2. Duri: Urban–Rural Integration: The high-quality urban–rural integrated development.
3. Dif: Digital Inclusive Finance: Digital inclusive finance refers to the integration of the concept of inclusive finance with digital technology, providing broader, more convenient, and efficient financial services through digital means.
4. Usage: usage depth: Usage depth emphasizes vertical development, reflecting the actual level of utilization of digital inclusive finance by the people of China. It measures the volume, extent, frequency, and activity level of users’ engagement with digital inclusive financial services and products.
5. Cover: Coverage breadth: Coverage breadth focuses on the “horizontal” extension of financial services and products, encompassing the coverage of target groups, geographical areas, and other aspects, and measures the reach and popularity of digital inclusive finance.
6. Dig: Digitization: The degree of digitization measures the level of convenience and affordability of digital inclusive financial services.
7. F-test: Fisher’s test: The most commonly used alias for the F-test is the joint hypothesis test, and it is also known as the variance ratio test or the test for homogeneity of variances. It is a test where, under the null hypothesis, the statistic follows an F-distribution.

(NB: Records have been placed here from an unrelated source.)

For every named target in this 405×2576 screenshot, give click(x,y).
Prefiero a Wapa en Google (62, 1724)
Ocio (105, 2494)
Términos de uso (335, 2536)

8. LM test: Lagrange Multiplier test: In econometrics, the LM test is often used to test for problems such as autocorrelation and heteroscedasticity in time-series data.
9. Edl: Economic Development Level: This indicator is calculated by dividing the regional gross domestic product (GDP) by the total population of the region.
10. Gov: Government Intervention Intensity: This paper uses the ratio of public fiscal expenditure to GDP to measure government intervention.
11. Rd: Research and Development Intensity: This paper selects the proportion of research and development (R&D) expenditure to gross domestic product (GDP).
12. Hcl: Human Capital Level: Human capital is a concept in Western economics, also known as “non-physical capital”, which is opposed to “physical capital” and refers to the capital embodied in laborers.
13. Lfl: Labor Force Level: This paper uses the natural logarithm of the employed personnel at the end of the year.